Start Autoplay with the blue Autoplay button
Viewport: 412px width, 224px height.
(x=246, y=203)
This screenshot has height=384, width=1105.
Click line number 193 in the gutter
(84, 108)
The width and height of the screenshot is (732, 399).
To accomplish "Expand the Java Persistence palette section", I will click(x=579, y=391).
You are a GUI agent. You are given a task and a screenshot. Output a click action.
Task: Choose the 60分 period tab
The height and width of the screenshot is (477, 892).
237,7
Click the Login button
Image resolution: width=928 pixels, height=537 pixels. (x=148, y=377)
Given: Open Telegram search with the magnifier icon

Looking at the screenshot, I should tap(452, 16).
━━━
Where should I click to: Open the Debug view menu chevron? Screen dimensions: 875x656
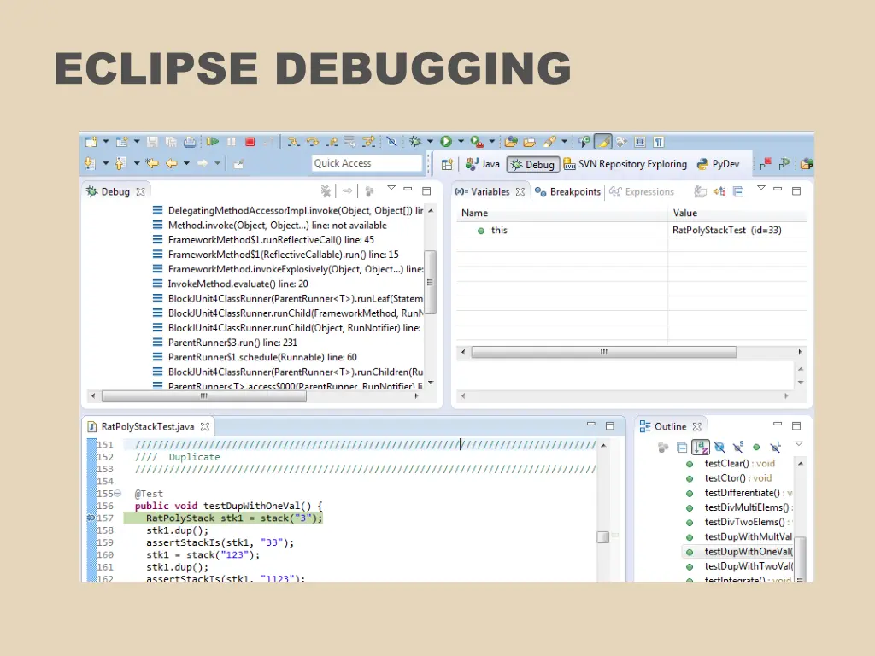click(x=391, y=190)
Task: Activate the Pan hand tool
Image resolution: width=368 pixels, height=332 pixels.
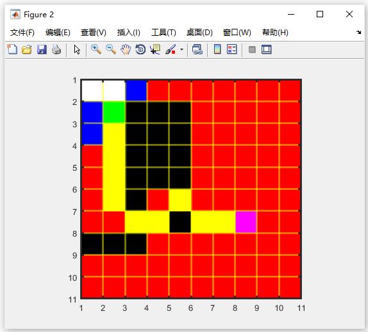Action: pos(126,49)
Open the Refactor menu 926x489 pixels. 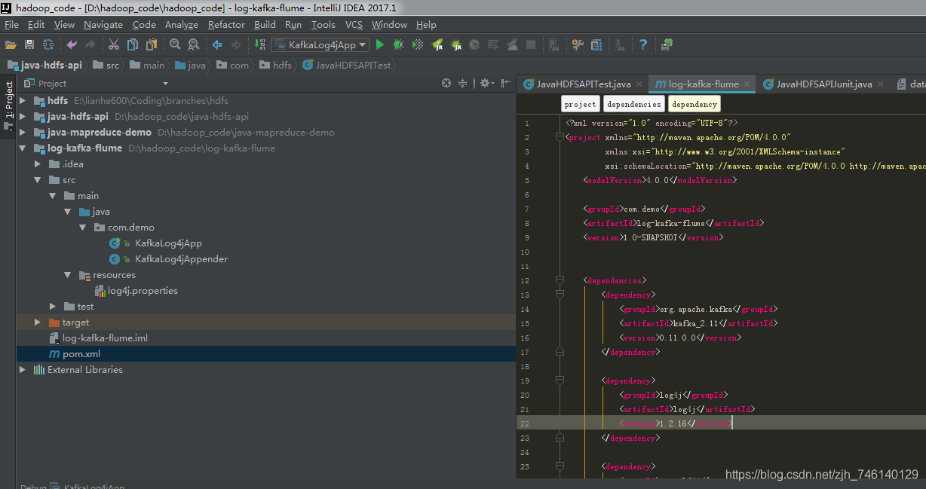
━━━
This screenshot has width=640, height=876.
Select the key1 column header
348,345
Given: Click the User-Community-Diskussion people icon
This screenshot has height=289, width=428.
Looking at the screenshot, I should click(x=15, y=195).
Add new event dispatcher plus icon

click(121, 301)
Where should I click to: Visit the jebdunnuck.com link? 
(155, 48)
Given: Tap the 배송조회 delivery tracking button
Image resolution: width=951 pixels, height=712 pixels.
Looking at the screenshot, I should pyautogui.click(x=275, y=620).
━━━
### Exercise description
Only one stretch of the entries above is needed: the lines from the one containing "Where should I click to: Open" through the one containing "Open the Refactor menu 926x489 pixels.". Copy it exactly, without the pictures.

### Finished task
Where should I click to: Open the Debug view menu chevron? Screen dimensions: 875x656
click(x=391, y=190)
Task: Activate the Pan hand tool
Image resolution: width=368 pixels, height=332 pixels.
Action: pos(126,49)
Open the Refactor menu 926x489 pixels. 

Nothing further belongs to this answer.